═════ Provided material ═════
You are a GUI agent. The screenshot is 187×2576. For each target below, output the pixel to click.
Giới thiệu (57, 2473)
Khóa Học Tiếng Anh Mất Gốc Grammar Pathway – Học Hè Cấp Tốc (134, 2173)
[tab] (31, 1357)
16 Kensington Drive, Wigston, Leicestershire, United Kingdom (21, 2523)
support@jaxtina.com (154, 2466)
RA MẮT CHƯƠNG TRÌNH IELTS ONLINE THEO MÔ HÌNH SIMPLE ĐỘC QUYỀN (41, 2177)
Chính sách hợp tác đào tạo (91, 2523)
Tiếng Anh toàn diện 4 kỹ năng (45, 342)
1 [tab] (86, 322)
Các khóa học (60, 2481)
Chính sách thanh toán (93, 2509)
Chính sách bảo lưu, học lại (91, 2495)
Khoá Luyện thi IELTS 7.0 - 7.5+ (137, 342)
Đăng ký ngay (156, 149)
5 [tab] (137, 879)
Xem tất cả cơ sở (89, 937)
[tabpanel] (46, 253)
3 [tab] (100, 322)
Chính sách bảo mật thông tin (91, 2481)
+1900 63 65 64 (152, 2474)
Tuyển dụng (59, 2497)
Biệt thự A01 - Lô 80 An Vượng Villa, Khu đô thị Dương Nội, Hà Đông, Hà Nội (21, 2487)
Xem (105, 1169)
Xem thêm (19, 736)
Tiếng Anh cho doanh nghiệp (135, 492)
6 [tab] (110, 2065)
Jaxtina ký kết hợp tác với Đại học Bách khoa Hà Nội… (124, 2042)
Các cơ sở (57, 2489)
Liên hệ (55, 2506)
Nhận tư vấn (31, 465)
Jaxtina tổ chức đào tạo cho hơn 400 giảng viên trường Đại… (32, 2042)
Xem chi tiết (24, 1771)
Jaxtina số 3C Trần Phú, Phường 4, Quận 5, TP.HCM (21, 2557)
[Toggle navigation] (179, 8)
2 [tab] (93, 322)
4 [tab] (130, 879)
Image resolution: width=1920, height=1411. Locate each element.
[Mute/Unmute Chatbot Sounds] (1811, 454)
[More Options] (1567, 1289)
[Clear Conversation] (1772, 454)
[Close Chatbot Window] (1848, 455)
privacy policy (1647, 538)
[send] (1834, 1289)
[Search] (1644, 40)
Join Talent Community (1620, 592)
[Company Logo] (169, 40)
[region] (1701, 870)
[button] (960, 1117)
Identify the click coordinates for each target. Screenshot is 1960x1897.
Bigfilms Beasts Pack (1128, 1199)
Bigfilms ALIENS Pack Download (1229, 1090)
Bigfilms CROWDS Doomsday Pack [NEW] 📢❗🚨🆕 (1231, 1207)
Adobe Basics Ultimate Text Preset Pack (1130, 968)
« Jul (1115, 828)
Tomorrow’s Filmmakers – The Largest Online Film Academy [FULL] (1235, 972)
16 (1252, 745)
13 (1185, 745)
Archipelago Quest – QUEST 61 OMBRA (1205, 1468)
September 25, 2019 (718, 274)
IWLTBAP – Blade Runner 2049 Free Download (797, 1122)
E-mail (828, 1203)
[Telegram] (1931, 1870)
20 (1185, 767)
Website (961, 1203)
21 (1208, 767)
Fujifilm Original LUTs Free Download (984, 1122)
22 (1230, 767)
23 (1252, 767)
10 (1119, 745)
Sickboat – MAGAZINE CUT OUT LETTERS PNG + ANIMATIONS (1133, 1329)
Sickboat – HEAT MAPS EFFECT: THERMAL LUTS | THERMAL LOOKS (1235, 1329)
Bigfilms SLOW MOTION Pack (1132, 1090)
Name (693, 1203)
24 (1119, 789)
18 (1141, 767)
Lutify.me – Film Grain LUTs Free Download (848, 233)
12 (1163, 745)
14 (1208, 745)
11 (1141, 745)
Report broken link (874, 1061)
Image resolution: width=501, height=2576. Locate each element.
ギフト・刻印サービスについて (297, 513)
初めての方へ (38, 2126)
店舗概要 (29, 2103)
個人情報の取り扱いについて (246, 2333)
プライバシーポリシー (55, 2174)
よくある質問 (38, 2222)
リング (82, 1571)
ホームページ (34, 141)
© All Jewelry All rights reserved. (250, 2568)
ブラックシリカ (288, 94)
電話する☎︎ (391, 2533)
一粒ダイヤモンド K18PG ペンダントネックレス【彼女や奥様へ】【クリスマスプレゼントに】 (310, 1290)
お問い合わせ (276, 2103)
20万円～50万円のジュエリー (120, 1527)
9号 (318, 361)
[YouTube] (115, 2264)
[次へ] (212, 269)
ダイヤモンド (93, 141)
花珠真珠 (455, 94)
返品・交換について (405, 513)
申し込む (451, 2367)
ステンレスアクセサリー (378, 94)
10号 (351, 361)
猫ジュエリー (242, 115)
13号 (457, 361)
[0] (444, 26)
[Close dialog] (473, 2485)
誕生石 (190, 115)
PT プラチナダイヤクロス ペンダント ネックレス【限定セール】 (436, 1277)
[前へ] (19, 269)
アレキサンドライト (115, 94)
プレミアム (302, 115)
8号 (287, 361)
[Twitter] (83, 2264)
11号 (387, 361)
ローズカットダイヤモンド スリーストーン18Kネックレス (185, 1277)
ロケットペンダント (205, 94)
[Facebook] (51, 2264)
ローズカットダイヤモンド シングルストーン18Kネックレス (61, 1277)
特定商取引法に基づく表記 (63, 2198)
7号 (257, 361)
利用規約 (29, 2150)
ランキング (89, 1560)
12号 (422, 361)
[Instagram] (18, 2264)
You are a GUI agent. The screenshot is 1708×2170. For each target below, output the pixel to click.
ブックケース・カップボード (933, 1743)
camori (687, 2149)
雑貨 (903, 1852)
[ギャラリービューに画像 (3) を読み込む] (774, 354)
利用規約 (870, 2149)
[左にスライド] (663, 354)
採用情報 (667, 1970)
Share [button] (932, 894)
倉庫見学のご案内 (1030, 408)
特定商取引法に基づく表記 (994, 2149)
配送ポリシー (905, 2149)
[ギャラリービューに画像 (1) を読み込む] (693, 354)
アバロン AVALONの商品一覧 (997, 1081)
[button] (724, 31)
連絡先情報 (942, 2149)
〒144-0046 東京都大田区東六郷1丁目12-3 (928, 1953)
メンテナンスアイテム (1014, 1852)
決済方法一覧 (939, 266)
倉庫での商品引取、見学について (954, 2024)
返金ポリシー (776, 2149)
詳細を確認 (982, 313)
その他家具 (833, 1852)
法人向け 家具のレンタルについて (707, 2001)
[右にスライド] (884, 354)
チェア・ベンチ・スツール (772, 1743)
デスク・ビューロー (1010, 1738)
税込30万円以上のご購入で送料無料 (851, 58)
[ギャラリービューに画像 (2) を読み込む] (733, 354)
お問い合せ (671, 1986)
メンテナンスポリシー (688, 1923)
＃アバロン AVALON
═════
Your goal
Every line in the records that holds the word "resolution" should be copied into the answer.

Finished task
Image resolution: width=1920, height=1411. Locate each element.
Image resolution: width=501, height=2576. Locate each element.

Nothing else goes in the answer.